Statement from IOM, UNHCR and UNRWA: Latest tragedy at sea off Syria must prompt action


The shipwreck off the coast of Syria late Thursday is simply tragic.

The boat had reportedly set off towards Europe on Tuesday from the port of Miniyeh, near Tripoli, Lebanon, carrying between 120 and 170 migrants and refugees, mostly Syrians, Lebanese, and Palestinians. Passengers included women, children, men and elderly people.

Search and rescue operations have confirmed that at least 70 people died so far. They were found in Syrian waters. Early reports indicate that 20 people were transferred to the hospital in the city of Tartous, some in a serious condition.

In Lebanon, the three agencies are following up with the relevant authorities and will offer support to bereaved families. UNHCR in Syria is also providing some material support to survivors in Tartous.

“This is yet another heart-wrenching tragedy and we extend our deepest condolences to all those impacted,” said Filippo Grandi, United Nations High Commissioner for Refugees. “We call for full solidarity from the international community to help improve the conditions of forcibly displaced people and host communities in the Middle East, particularly in countries neighboring Syria. Too many people are being pushed to the brink.”

“People looking for safety should not be compelled to take such perilous and often deadly migration journeys,” said António Vitorino, IOM Director General. “We must work together to increase safe and legal pathways to regular migration to help reduce loss of life and protect vulnerable people on the move.

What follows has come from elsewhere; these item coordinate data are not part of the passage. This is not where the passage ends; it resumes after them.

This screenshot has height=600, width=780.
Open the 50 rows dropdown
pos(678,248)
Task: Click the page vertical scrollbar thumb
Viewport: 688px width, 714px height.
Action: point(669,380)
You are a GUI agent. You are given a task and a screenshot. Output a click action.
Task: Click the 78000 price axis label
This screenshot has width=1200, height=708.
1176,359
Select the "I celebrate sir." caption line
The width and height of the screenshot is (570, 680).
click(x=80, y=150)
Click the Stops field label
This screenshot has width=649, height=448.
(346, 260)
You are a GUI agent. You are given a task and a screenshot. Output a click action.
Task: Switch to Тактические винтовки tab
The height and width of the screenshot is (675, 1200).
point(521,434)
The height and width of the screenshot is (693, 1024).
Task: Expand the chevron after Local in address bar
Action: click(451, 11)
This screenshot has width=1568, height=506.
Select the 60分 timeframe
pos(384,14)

“This is just tragic. No one gets on these death boats lightly. People are making these perilous decisions, risking their lives in search of dignity. We must do more to offer a better future and address the sense of hopelessness in Lebanon and across the region, including among Palestine refugees,” said United Nations Relief and Works Agency for Palestine Refugees in the Near East (UNRWA) Commissioner-General, Philippe Lazzarini.

In response to increased sea departures from the region over the past months, IOM, UNHCR, and UNRWA call on coastal states to increase efforts to build their capacity to provide search and rescue services and to work to ensure predictability in identifying safe places of disembarkation.

However, it is even more critical that action is be taken to address the root causes of these movements and for the international community, in line with the principle of responsibility-sharing, to strengthen access to safer, alternative pathways to stop people resorting to dangerous journeys. Much more humanitarian and development support must also go to those displaced and host communities throughout the region to help stem their suffering and improve their living conditions and opportunities.

Failing this, refugees, asylum-seekers, migrants, and internally displaced people will continue to take dangerous journeys in search of safety, protection, and a better life.

Background Information:

UNRWA is confronted with an increased demand for services resulting from a growth in the number of registered Palestine refugees, the extent of their vulnerability and their deepening poverty. UNRWA is funded almost entirely by voluntary contributions and financial support has been outpaced by the growth in needs. As a result, the UNRWA programme budget, which supports the delivery of core essential services, operates with a large shortfall. UNRWA encourages all Member States to work collectively to exert all possible efforts to fully fund the Agency’s programme budget. UNRWA emergency programmes and key projects, also operating with large shortfalls, are funded through separate funding portals.

UNRWA is a United Nations agency established by the General Assembly in 1949 and mandated to provide assistance and protection to some 5.7 million Palestine refugees registered with UNRWA across its five fields of operation. Its mission is to help Palestine refugees in Jordan, Lebanon, Syria, West Bank, including East Jerusalem and the Gaza Strip achieve their full human development potential, pending a just and lasting solution to their plight. UNRWA services encompass education, health care, relief and social services, camp infrastructure and improvement, protection and microfinance.